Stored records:
★ ★ ★ ★ ★ ★ ★

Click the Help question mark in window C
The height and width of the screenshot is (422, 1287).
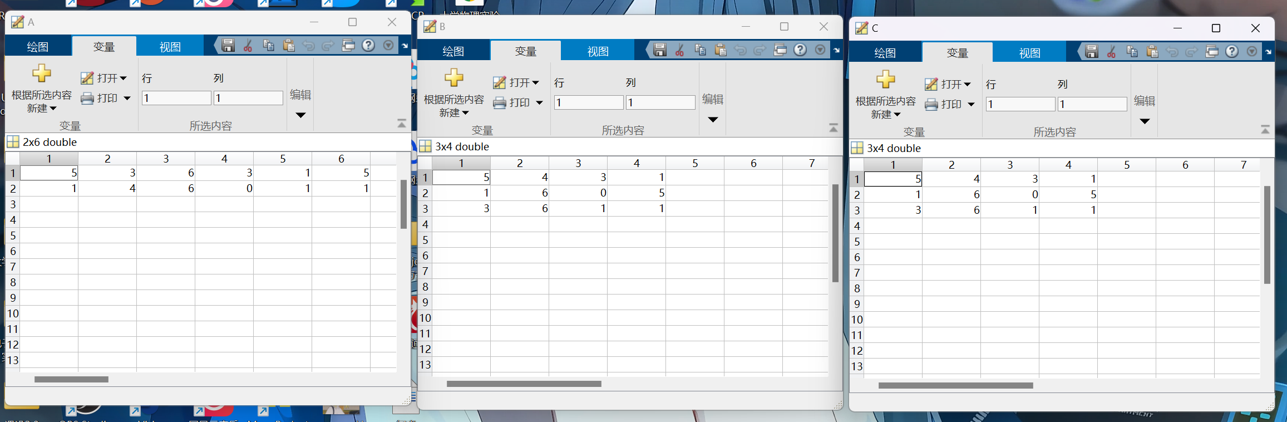1232,52
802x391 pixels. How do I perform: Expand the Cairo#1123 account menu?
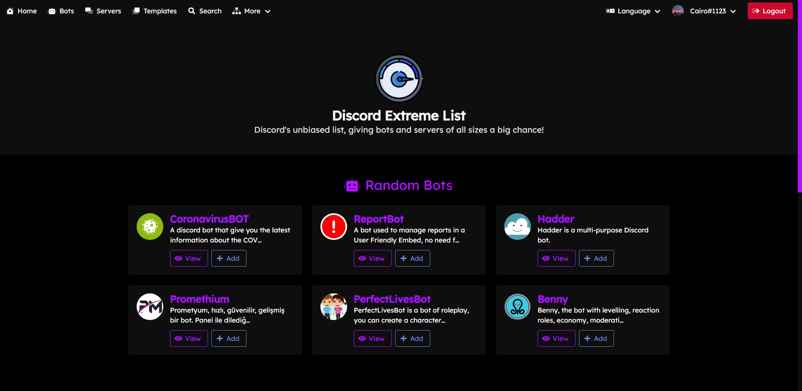712,11
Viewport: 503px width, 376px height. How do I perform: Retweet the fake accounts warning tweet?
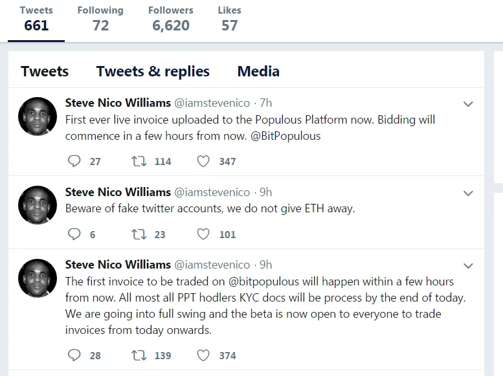[x=139, y=234]
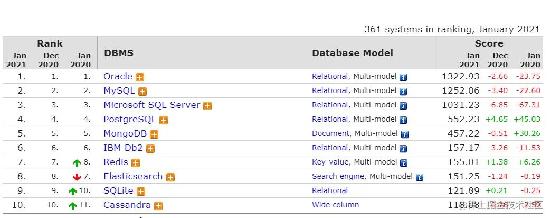Click the plus icon beside SQLite
Screen dimensions: 551x218
pos(141,192)
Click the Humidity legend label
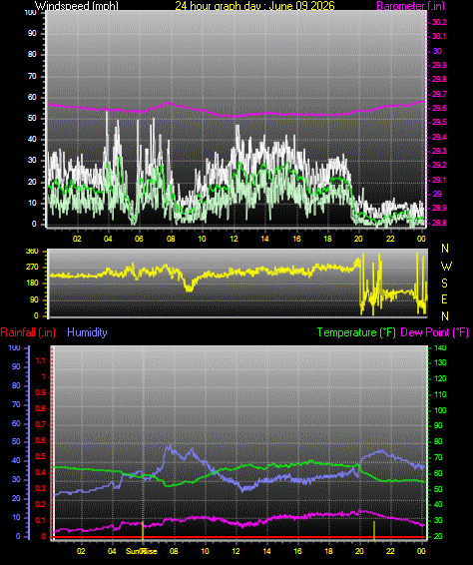Viewport: 473px width, 565px height. click(x=87, y=332)
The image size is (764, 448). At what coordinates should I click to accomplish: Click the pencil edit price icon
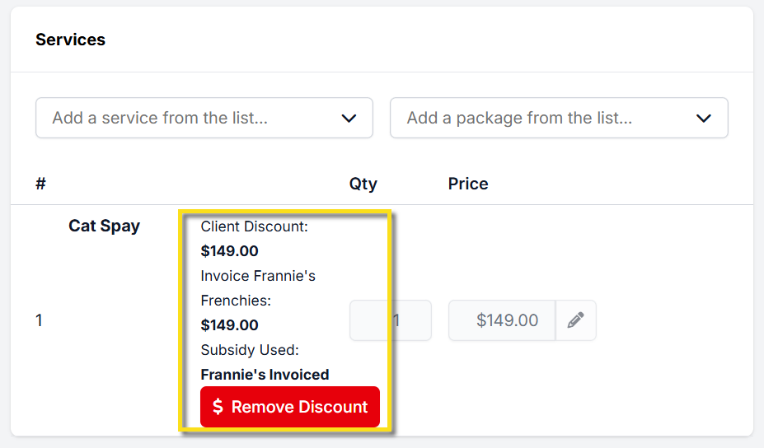[575, 320]
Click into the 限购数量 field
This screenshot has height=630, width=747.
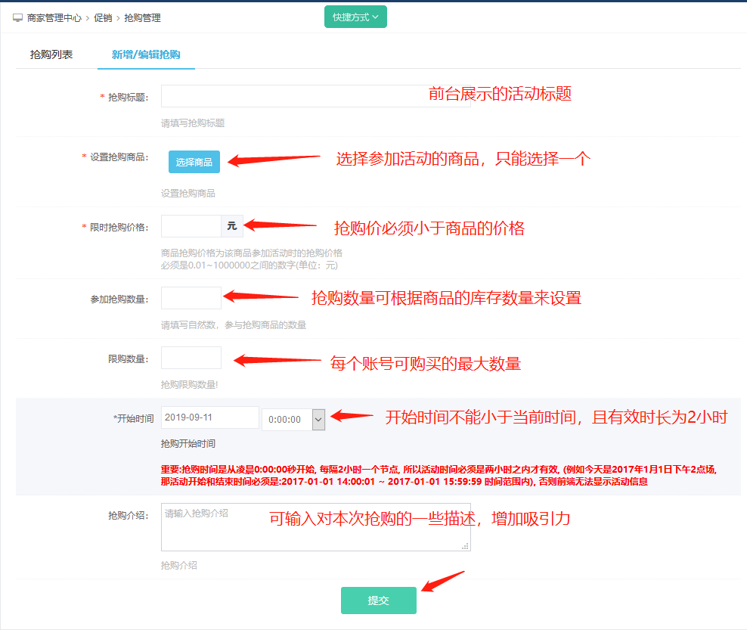[191, 358]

★ ★ ★ ★ ★ ★ ★

# Your task:
From the line holding "Click the Humidity legend label" to the final line of the data above, give each line again exactly, both ends included, and drop the pictures.

# Answer section:
Click the Humidity legend label
Viewport: 473px width, 565px height. click(x=87, y=332)
The image size is (764, 448). At what coordinates should I click to accomplish: Click the pencil edit price icon
[575, 320]
Click into the 限购数量 field
This screenshot has height=630, width=747.
[191, 358]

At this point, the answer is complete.